El salón principal se convirtió en un campo de batalla.
Un Mickey Mouse enorme que movía la cabeza al ritmo del baile del perrito fue el encargado de pedirles a los adultos, valiéndose de una torpe mímica, que despejaran el lugar para poder darle inicio a la contienda. El recreacionista organizó seis sillas puestas en fila en el centro de la sala y nos explicó, entre chistes flojos y rimas, que ese sería el territorio que los niños deberíamos conquistar por medio del baile. La logística de esta guerra era muy sencilla. Cada uno de nosotros rondaría los muebles, acechándolos como jaguares que en silencio observan el movimiento de la presa, y en el momento en el que la música se detuviera tendríamos que saltar sobre las sillas y ocupar una de ellas. El que no lograra sentarse perdía y debía marcharse humillado y derrotado, mientras que quien resistiera todas las rondas se coronaría como dueño y señor de la fiesta y se llevaría un peluche gigante empacado en papel celofán que los payasos exhibían como el premio mayor en un programa de concursos.
Al otro lado del salón se encontraba María. Bailaba trepada sobre los pies de mi padre y reía con cada uno de sus movimientos toscos. Yo era quien le había enseñado a bailar y ahora ella tomaba mi lugar como una intrusa. Recordé el sonido de sus carcajadas burlonas cuando él me llamó al frente y sentí cómo un grito visceral me instaba a arremeter contra ella para quitarla de su lado. Comencé a salivar y a gruñir.

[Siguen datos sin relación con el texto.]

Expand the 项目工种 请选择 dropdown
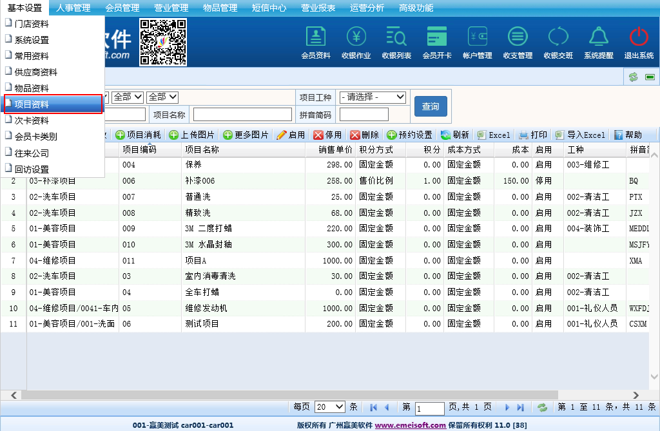This screenshot has height=431, width=660. [373, 97]
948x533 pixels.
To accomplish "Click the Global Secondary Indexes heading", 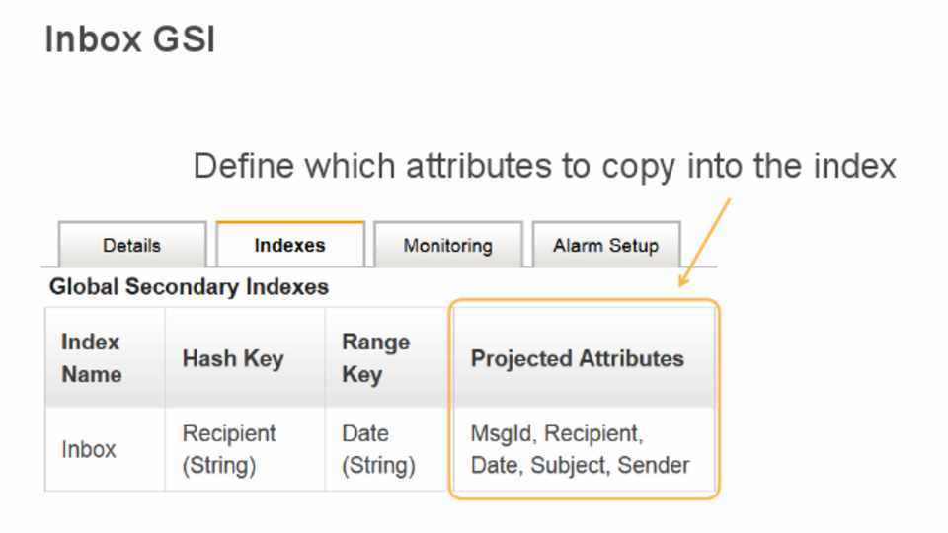I will coord(189,287).
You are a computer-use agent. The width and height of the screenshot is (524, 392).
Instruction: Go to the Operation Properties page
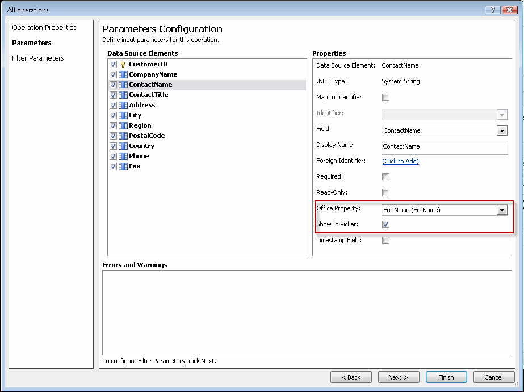coord(44,27)
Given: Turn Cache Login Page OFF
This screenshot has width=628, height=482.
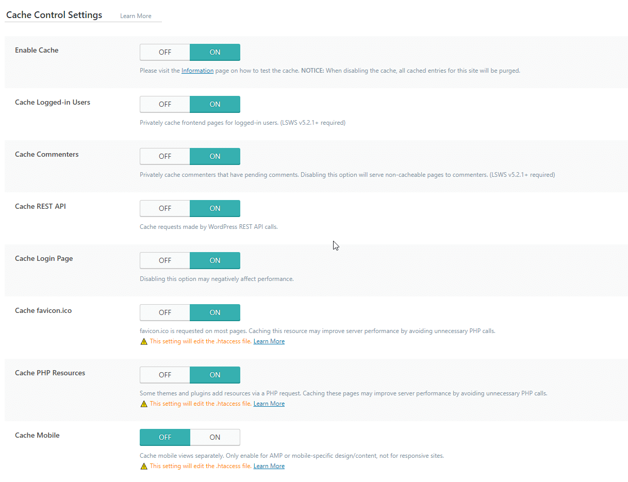Looking at the screenshot, I should click(x=165, y=260).
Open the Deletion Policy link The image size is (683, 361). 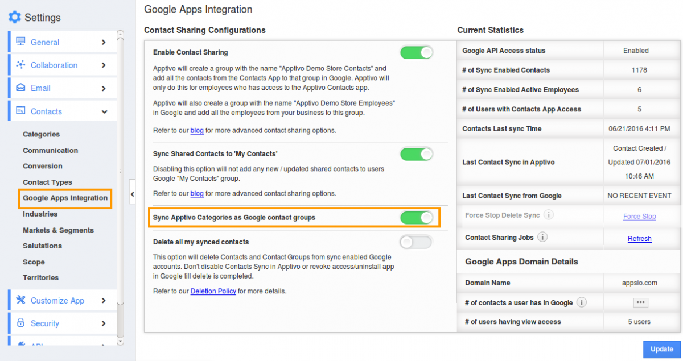pyautogui.click(x=213, y=291)
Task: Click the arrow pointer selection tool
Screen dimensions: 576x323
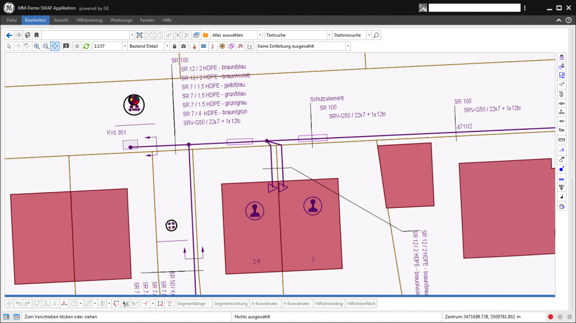Action: click(9, 46)
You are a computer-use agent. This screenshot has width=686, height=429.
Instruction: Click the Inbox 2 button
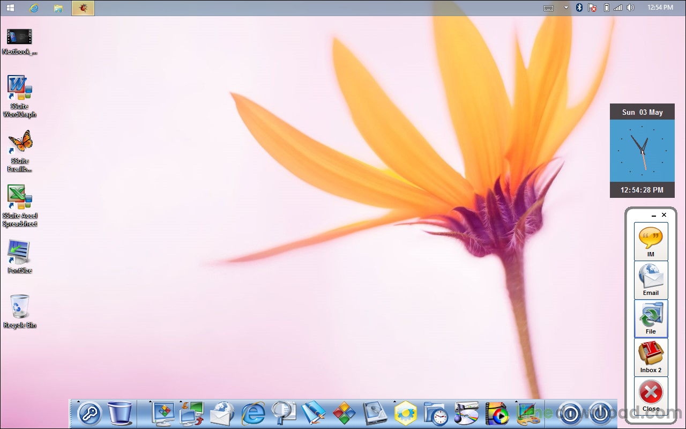651,357
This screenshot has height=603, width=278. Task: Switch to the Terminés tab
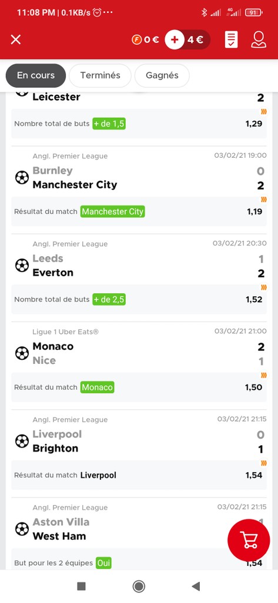pyautogui.click(x=101, y=75)
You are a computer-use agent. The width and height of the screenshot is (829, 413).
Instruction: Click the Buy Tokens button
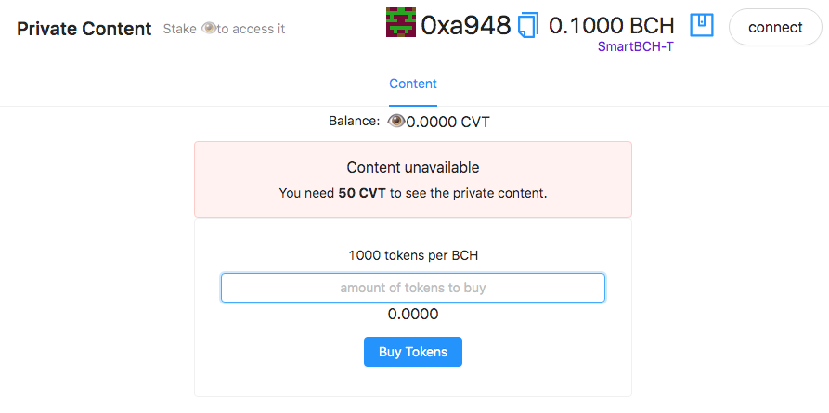click(x=413, y=352)
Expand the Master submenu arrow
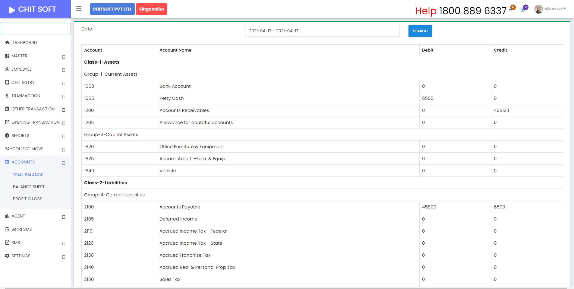The image size is (574, 289). coord(63,56)
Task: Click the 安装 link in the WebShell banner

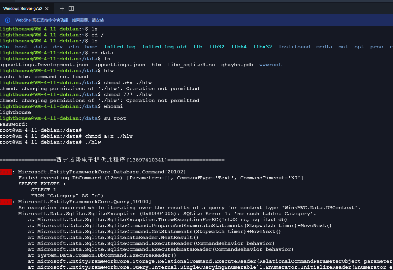Action: click(100, 20)
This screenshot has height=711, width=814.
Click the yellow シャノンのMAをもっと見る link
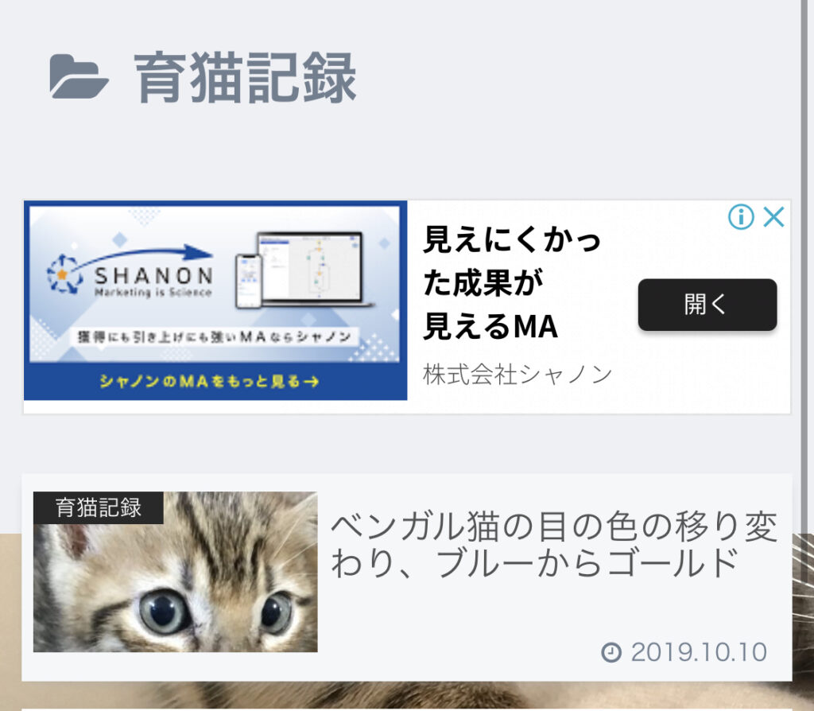point(209,381)
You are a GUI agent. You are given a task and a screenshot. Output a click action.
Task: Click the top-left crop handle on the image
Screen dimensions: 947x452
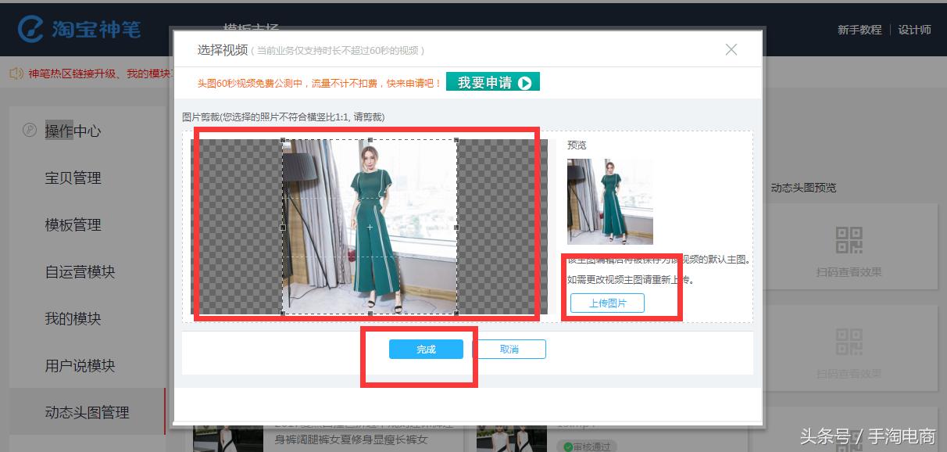point(281,138)
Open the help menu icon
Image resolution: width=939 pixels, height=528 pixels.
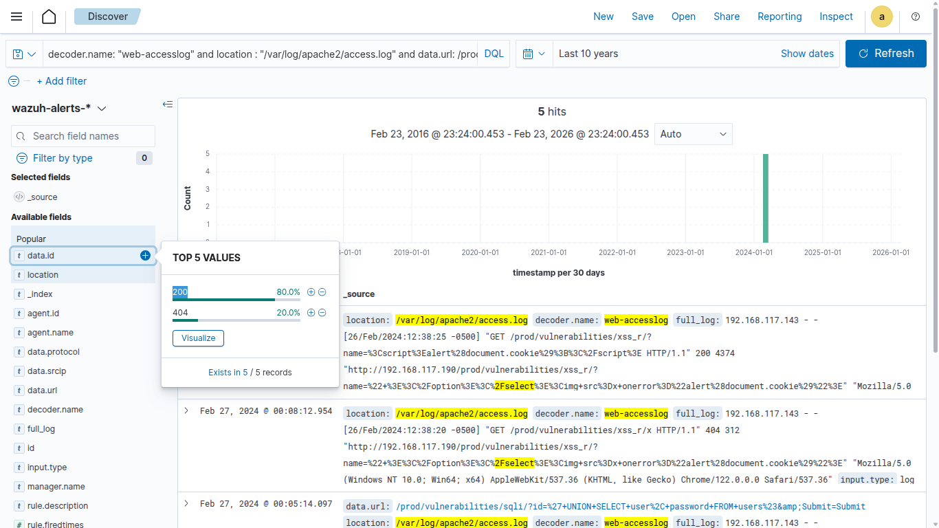click(915, 17)
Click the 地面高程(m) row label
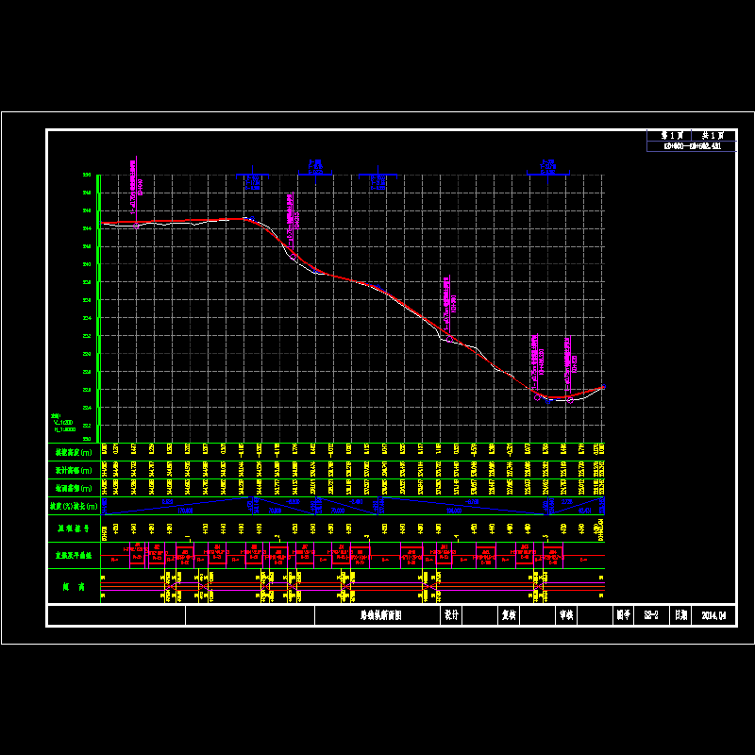This screenshot has height=755, width=755. (x=74, y=488)
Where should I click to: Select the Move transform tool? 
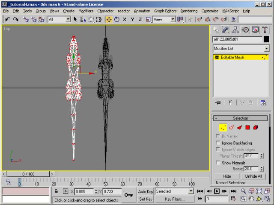[109, 19]
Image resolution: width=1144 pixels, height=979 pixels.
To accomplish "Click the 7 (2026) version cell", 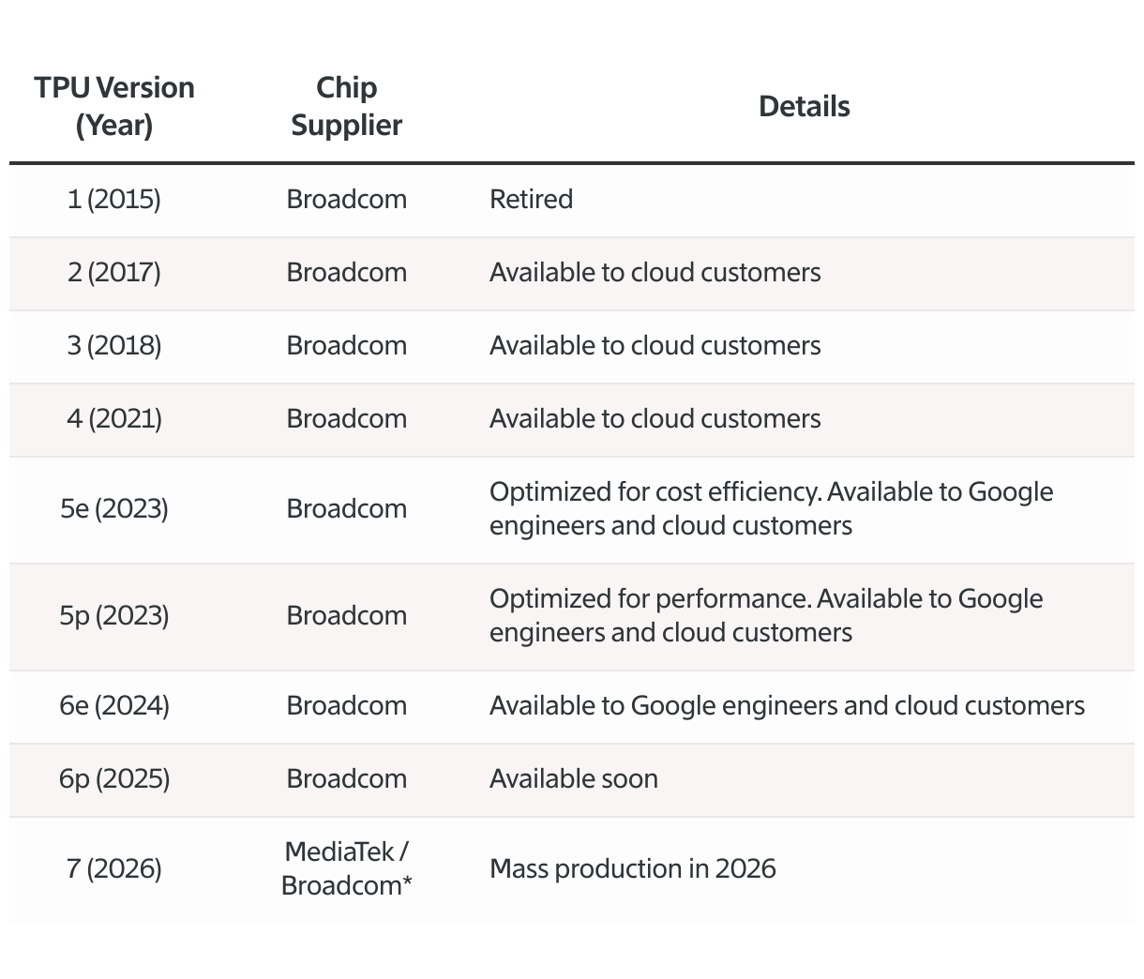I will click(114, 868).
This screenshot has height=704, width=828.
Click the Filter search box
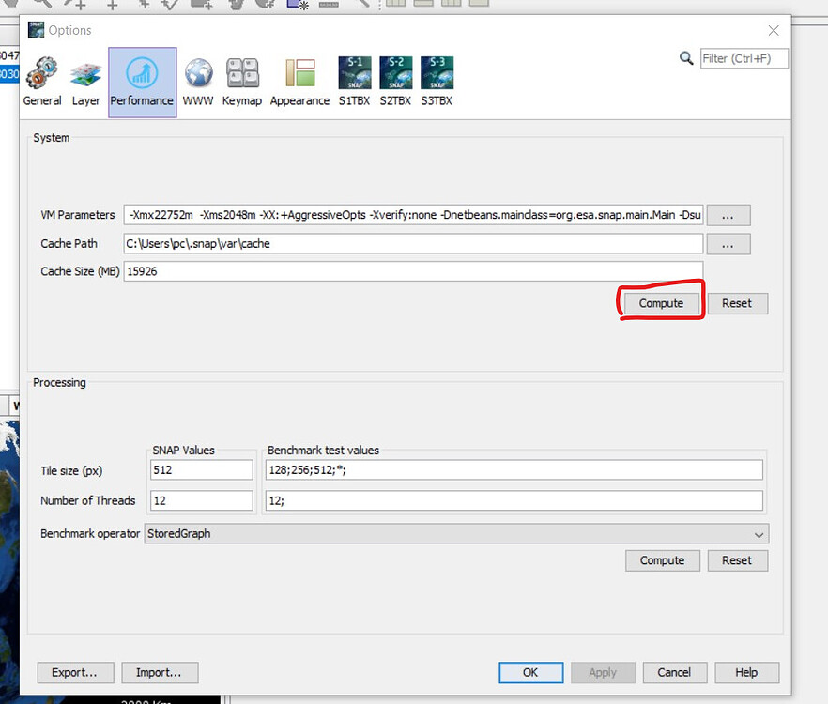click(x=744, y=57)
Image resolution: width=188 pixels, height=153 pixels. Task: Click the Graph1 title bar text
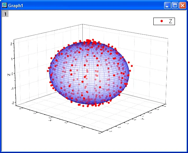(16, 6)

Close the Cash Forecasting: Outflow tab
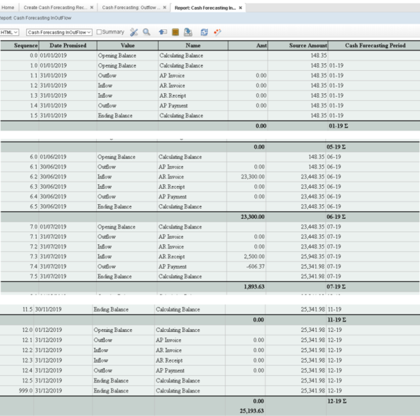tap(165, 8)
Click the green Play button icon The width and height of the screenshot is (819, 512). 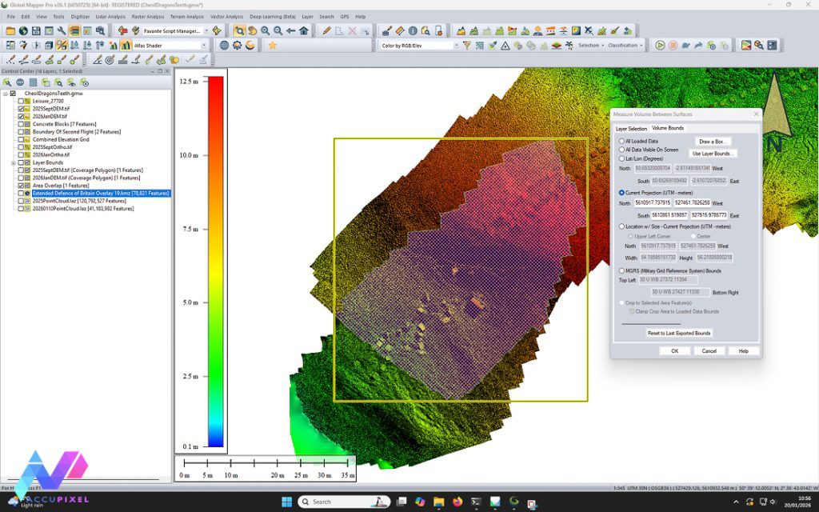pos(661,46)
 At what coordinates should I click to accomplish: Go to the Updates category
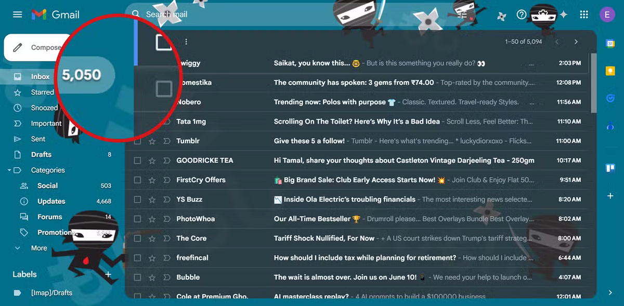point(51,202)
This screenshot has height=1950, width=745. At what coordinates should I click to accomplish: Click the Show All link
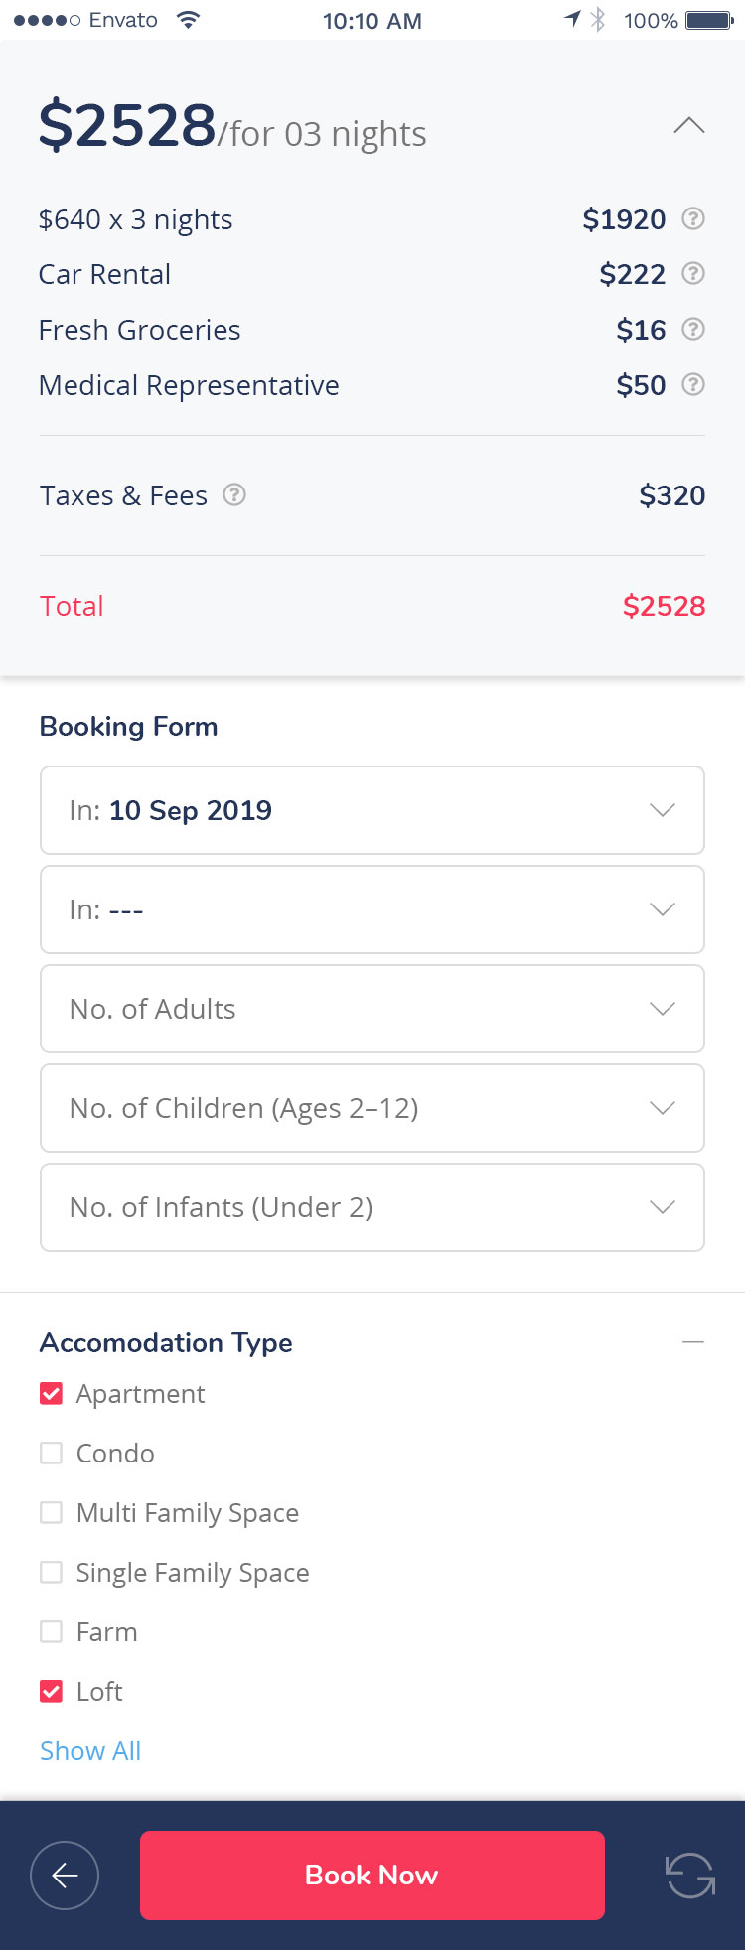[x=90, y=1751]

Mi misión era ganar la contienda, vencer a María, alejarla de mi padre y hacerla llorar frente a todos esos niños desconocidos de la fiesta.
Cuando comenzó la competencia me transformé en Inés guerrera. Inés dientes de sable. Inés zarpazo certero.
Uno a uno, fui derrotando a mis contendores valiéndome de mi agilidad y de mis uñas afiladas. Logré diseñar una técnica en donde bordeaba las sillas rozándolas apenas con la punta de los dedos mientras sacudía los hombros al compás de Las Chicas del Can. Luego, cuando la música se detenía, apoyaba la mano sobre la superficie plástica y me impulsaba para saltar y apropiarme de la silla. Si alguno de mis oponentes osaba disputar ese territorio, no tenía ningún reparo en darle un codazo o morderlo. Así fui derrotando a los invitados de mi fiesta, hasta que al final quedó únicamente una silla por la cual debería batirme a muerte con María.
Como antesala a la gran final, los payasos llamaron a todos los invitados para que se acercaran a ver la competencia. Como si se tratara de una final de boxeo, nos tomaron a cada una del brazo y nos presentaron ante nuestra audiencia. En esta esquina, María sonrisas, los crespos más rápidos de Occidente. En esta otra, Inés la cumpleañera, quien estrena la fuerza titánica de los siete años recién cumplidos para abatir a cualquier contrincante.
Y comenzó a sonar la música.
No podía dejar de mirar fijamente a María. Quería que se sintiera intimidada y que entendiera que la estaba retando a un duelo en el que mi honor y el honor de mi padre estaban en juego. Nadie más podía bailar así con él y mucho menos en mi fiesta. Ella me sostenía la mirada y a veces arrugaba el entrecejo en una actitud desafiante. Yo respondía con un ladrido agudo y me apoyaba sobre los bordes de la silla esperando con ansiedad a que la música dejara de sonar. Para aumentar la expectativa, el recreacionista hacía varios amagues que dilataban el momento definitivo y aceleraba y ralentizaba las canciones para que nos moviéramos al compás del ritmo que él estaba manipulando. Para mí, no había nada en el mundo fuera de María. Ni las palmas con las que los adultos acompañaban la música, ni los ánimos que mi madre me daba con gritos y vivas, ni la narración estilo comentarista de fútbol de los payasos. Mi concentración sólo estaba fijada en ganarle esa silla que aparecía frente a mí como un baúl lleno de provisiones en medio de una isla abandonada.
El salón se quedó en silencio. Y María y yo nos abalanzamos la una sobre la otra.